I travelled to Swan Hill Vic and lead a Paverpol weekend with 9 ladies at a CWA craft retreat.   We made bandaged birds, a small person form and a larger lady.   It was bags of fun.  They were a great bunch of women to spend a weekend with 😊

Circque de Soliel inspired girl - yet to be named

Pietro - my medieval inspired boy
At the end of November and early December I had a catch up with some girlfriends at the Gold Coast and we had a crafty few days with doll maker Susie McMahon.   We sculpted faces with Creative Paperclay and after three intense days had completed a cloth doll with a paperclay face mask and sculpted a full head with a shoulder plate.

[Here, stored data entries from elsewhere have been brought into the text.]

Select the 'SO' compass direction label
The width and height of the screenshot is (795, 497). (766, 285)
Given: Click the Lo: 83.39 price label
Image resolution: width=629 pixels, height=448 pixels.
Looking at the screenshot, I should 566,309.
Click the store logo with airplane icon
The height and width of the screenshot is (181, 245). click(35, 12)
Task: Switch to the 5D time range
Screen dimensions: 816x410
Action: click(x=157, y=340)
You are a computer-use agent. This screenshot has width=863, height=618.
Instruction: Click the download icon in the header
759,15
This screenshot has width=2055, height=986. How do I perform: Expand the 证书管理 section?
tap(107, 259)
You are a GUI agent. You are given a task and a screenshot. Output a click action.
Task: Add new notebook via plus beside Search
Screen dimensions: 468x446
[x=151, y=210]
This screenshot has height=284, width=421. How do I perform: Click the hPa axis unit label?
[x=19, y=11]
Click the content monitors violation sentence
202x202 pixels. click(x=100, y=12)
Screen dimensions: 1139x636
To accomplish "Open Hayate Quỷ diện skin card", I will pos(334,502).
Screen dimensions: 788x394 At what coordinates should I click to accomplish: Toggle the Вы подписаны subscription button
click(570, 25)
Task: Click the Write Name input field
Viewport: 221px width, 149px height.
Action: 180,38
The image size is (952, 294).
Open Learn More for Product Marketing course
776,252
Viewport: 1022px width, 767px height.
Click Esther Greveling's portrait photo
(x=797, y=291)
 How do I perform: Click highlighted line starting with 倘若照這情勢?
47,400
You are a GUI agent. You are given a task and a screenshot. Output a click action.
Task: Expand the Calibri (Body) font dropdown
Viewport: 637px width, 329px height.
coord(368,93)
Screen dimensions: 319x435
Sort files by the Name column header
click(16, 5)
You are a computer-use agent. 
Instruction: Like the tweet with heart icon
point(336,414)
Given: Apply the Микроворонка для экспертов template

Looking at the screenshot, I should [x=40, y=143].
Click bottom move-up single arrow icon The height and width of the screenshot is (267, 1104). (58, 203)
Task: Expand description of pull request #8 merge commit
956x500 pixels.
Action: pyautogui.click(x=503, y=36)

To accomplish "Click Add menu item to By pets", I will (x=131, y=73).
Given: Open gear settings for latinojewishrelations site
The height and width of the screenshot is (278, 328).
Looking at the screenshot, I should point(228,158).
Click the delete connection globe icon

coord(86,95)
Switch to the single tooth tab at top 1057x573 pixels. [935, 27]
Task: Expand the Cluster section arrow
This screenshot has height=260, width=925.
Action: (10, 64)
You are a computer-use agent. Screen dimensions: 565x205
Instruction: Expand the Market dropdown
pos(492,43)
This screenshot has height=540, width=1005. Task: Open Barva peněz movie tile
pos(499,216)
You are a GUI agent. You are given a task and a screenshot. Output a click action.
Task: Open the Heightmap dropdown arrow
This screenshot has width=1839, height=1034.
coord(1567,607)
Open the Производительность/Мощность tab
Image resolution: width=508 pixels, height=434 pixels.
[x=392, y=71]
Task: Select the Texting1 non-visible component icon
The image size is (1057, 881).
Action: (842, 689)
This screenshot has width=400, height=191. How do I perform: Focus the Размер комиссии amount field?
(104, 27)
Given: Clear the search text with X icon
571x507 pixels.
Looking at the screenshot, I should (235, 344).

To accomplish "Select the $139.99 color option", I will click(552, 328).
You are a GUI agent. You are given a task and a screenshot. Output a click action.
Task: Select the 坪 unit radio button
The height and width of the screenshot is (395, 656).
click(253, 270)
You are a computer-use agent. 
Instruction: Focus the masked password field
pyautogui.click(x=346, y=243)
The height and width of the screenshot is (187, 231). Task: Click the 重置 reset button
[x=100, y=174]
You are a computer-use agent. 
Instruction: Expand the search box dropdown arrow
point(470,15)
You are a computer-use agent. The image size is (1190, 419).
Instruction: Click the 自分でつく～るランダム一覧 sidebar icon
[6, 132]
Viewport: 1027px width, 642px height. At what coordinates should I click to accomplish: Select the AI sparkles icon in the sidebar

Susie's technique included covering the sculpted face with cloth.  As a textile junkie I really like this look.  Susie was generous in sharing her moulds and I also came home with a baby face mask and a child face mask.    

Lots of learning and lots of fun.  I am in love with the other worldliness of these two dolls and will make more in the format.  Susie will travel to conduct classes and I highly recommend her to you.   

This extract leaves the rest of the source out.